We investigate Zr in SrTiO3 (STO) as a model for nuclear waste forms in which the fission product Sr90 eventually decays to stable Zr through beta emission. The transformation of a divalent into a tetravalent constituent is expected to affect the long-term structural and chemical stability of this solid. Computational methods of electronic structure theory, specifically the density functional theory (DFT) within the supercell model, are used to predict the thermodynamic stability and electronic states of interstitial and Sr- or Ti-substituted Zr atoms in the STO lattice. Native defects such as vacancies and antisites are also considered.
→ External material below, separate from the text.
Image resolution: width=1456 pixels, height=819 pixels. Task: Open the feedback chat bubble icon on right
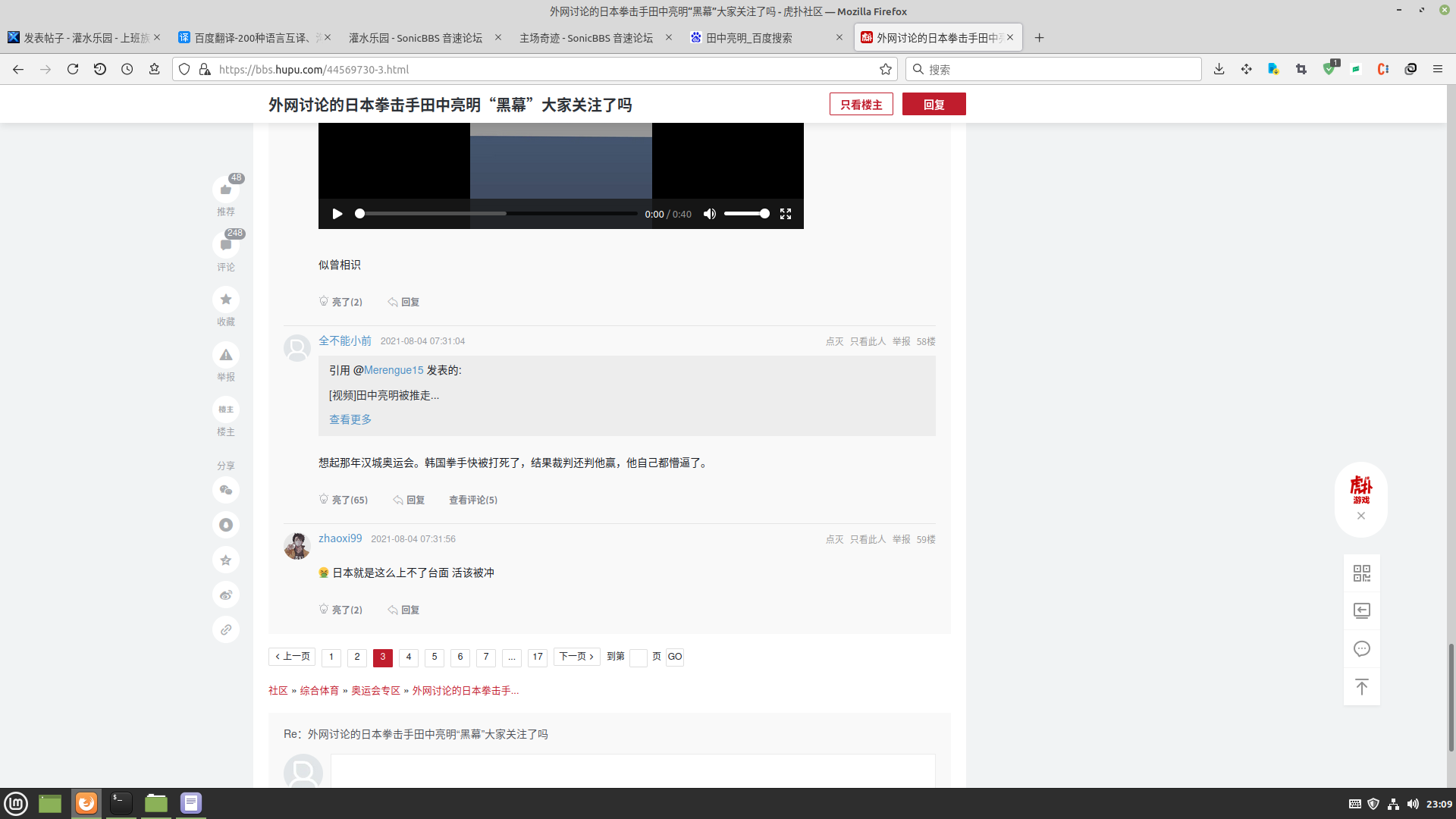[1361, 648]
When Zr replaces Sr, its most stable configuration is to simply occupy the Sr site (instead of, for example, replacing a Ti and displacing the Ti to the Sr site.) For Zr added to the lattice, its most stable configuration is to replace a Ti, making a ZrTi impurity plus a Ti interstitial (as opposed to the Zr just remaining as an interstitial atom.) ZrSr is predicted to be a double electron donor, ZrTi is electrically inactive and interstitial Zr and Ti are predicted to be quadruple donors, with all donor levels in the conduction band. ZrSr and the tetravalent interstitials are all predicted to increase the crystal volume, and the interstitials also are predicted to lead to a tetragonal distortion of the lattice. Experiments with injection of Zr atoms into STO qualitatively confirm these predictions of crystal structural changes.